• [DATA SUPPLIED]
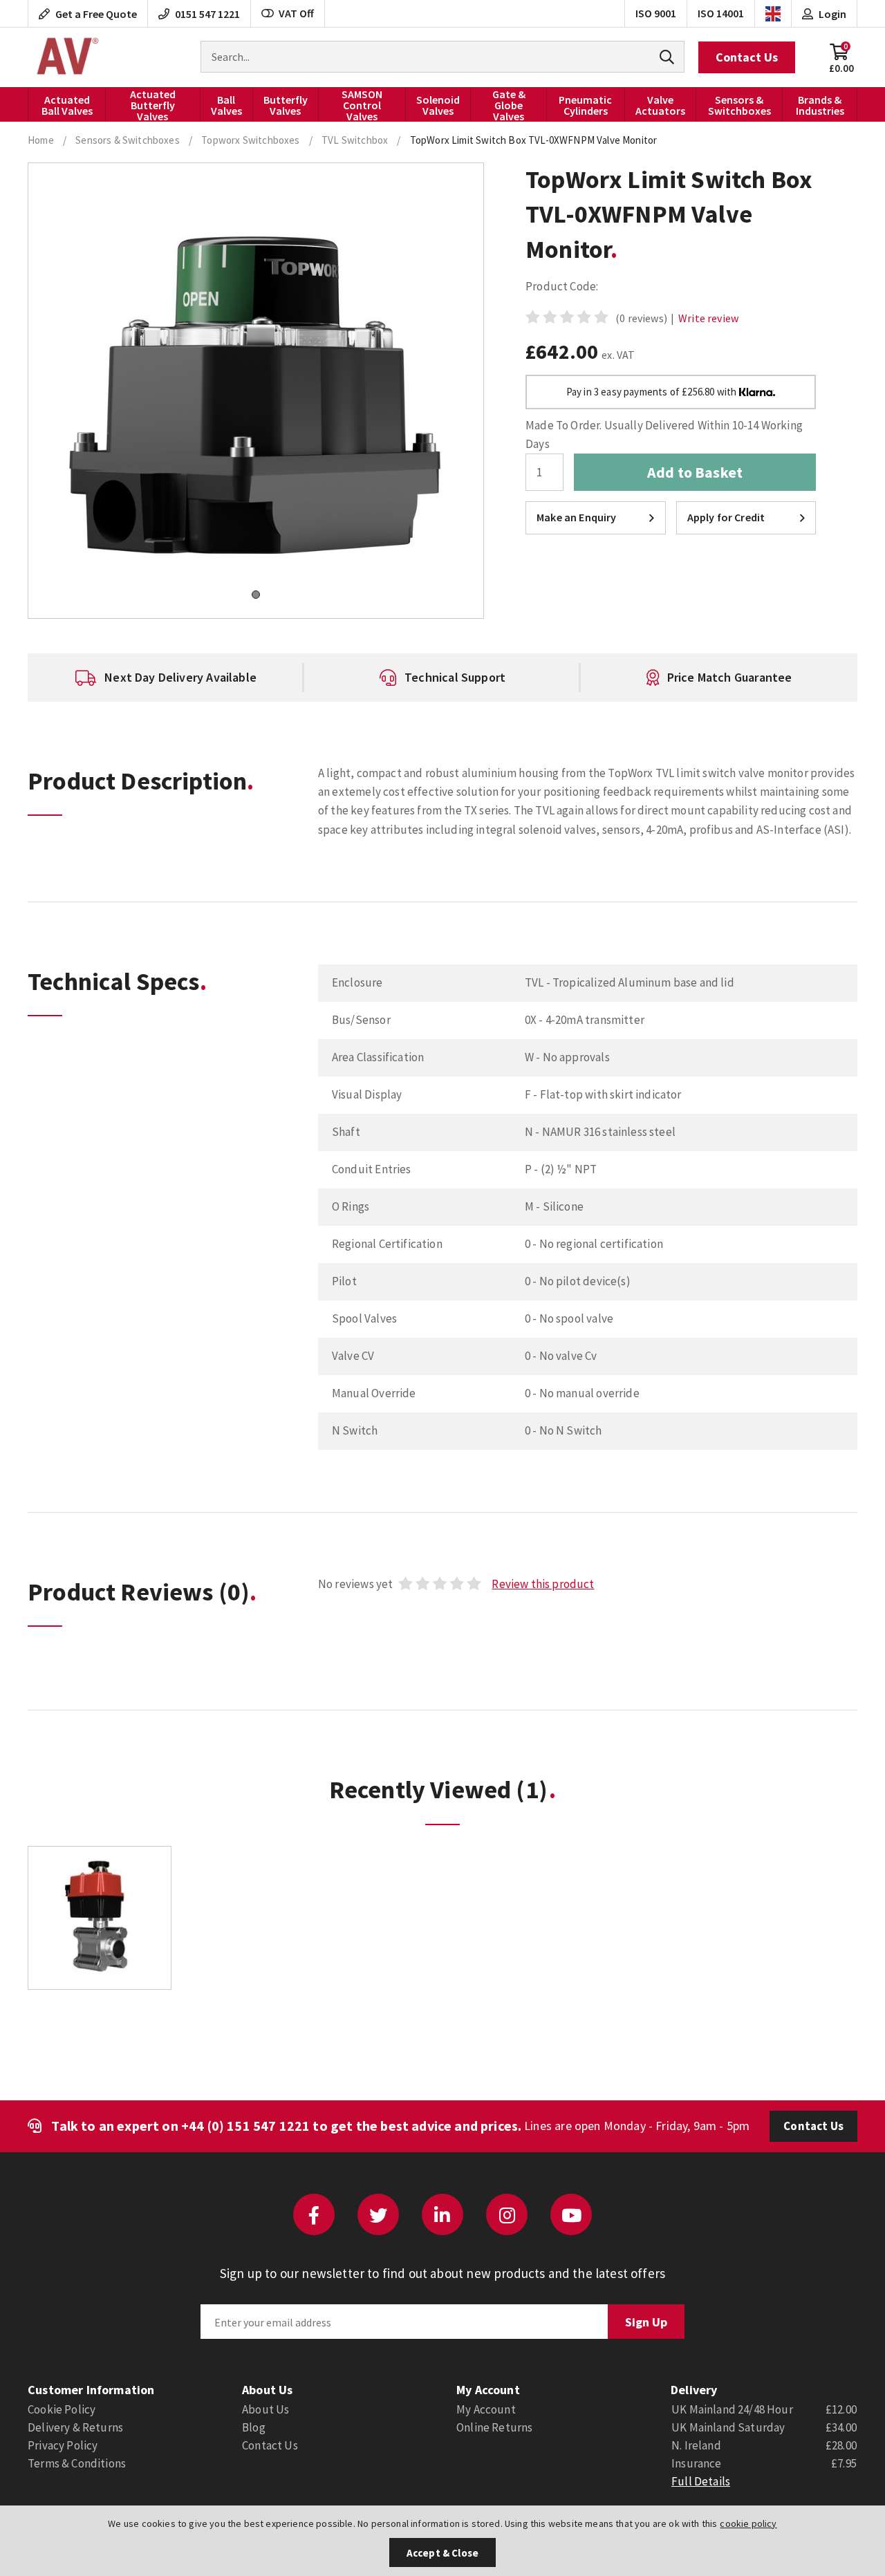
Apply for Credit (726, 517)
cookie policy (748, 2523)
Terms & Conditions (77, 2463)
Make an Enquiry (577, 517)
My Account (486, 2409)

---

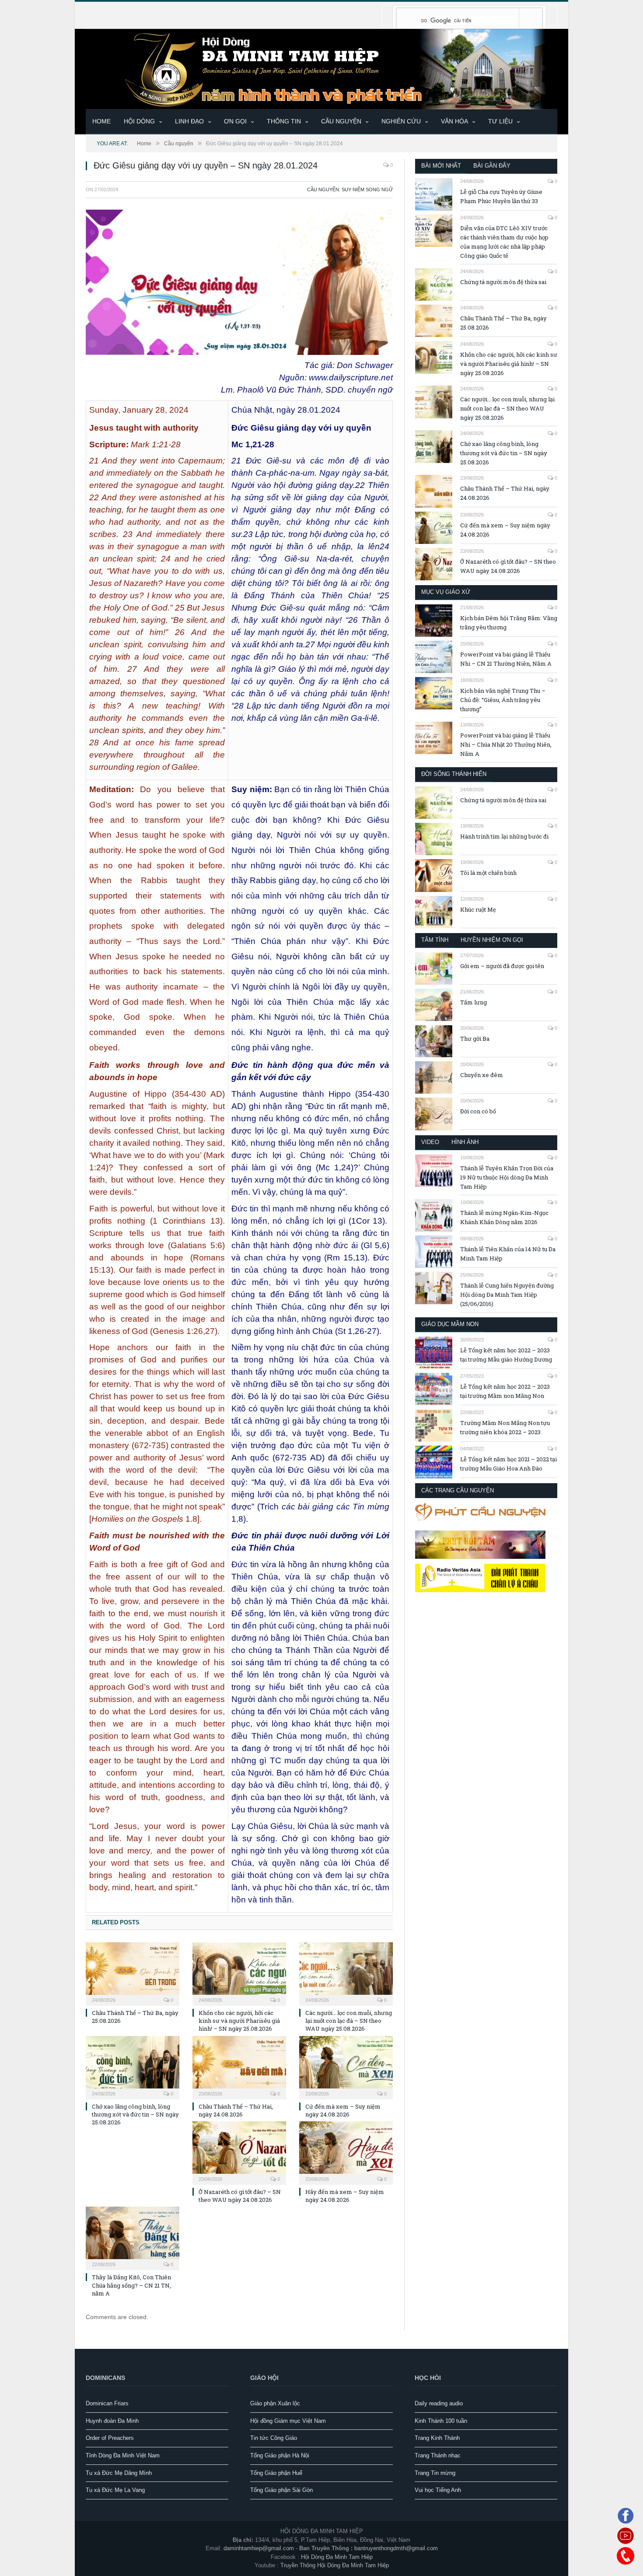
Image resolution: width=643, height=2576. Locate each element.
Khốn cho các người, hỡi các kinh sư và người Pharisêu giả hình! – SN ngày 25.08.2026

---

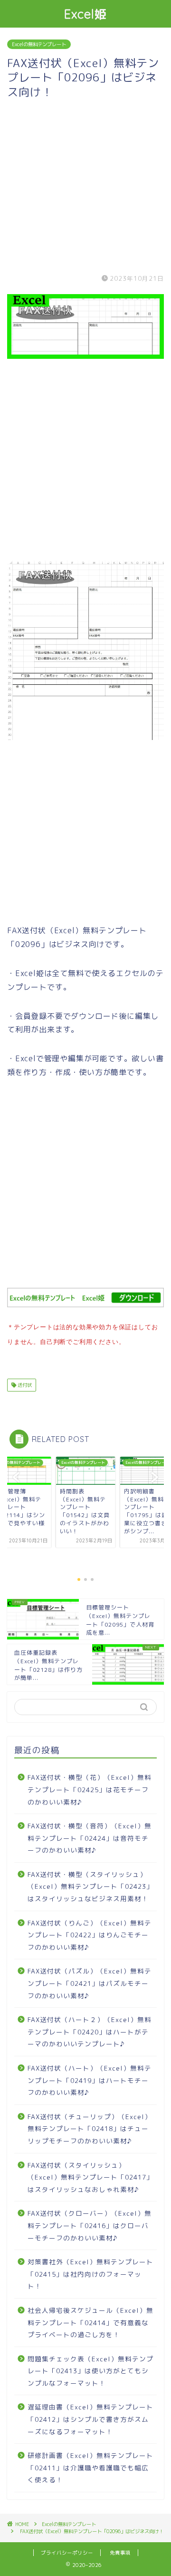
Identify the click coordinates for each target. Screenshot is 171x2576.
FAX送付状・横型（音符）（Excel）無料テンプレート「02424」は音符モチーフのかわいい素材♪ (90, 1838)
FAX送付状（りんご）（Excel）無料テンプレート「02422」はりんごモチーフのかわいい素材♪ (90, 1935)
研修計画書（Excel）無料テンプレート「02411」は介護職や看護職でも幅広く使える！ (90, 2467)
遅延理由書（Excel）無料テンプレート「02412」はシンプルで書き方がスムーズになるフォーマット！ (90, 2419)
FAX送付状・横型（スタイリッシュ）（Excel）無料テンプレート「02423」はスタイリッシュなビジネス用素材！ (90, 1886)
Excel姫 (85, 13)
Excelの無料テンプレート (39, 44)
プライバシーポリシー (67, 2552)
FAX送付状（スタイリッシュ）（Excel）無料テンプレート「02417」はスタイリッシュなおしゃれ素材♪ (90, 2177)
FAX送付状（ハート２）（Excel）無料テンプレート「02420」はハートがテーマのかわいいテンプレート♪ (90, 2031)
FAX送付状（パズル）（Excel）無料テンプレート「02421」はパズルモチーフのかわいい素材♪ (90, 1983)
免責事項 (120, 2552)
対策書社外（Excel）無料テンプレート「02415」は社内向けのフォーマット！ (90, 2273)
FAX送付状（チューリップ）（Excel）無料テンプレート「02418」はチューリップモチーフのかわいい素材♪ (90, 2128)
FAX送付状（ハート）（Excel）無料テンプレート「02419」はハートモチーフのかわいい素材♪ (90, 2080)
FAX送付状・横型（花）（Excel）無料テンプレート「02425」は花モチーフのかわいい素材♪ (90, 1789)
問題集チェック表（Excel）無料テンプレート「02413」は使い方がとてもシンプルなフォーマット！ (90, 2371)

• [WHAT YOU NEED TO DO] Transcribe the records above from the line holding "プライバシーポリシー (67, 2552)" down to the line holding "問題集チェック表（Excel）無料テンプレート「02413」は使い方がとてもシンプルなフォーマット！ (90, 2371)", inclusive, without adding anything.

• [OUTPUT OF THE EXERCISE]
プライバシーポリシー (67, 2552)
FAX送付状（スタイリッシュ）（Excel）無料テンプレート「02417」はスタイリッシュなおしゃれ素材♪ (90, 2177)
FAX送付状（ハート２）（Excel）無料テンプレート「02420」はハートがテーマのかわいいテンプレート♪ (90, 2031)
FAX送付状（パズル）（Excel）無料テンプレート「02421」はパズルモチーフのかわいい素材♪ (90, 1983)
免責事項 (120, 2552)
対策書社外（Excel）無料テンプレート「02415」は社内向けのフォーマット！ (90, 2273)
FAX送付状（チューリップ）（Excel）無料テンプレート「02418」はチューリップモチーフのかわいい素材♪ (90, 2128)
FAX送付状（ハート）（Excel）無料テンプレート「02419」はハートモチーフのかわいい素材♪ (90, 2080)
FAX送付状・横型（花）（Excel）無料テンプレート「02425」は花モチーフのかわいい素材♪ (90, 1789)
問題集チェック表（Excel）無料テンプレート「02413」は使い方がとてもシンプルなフォーマット！ (90, 2371)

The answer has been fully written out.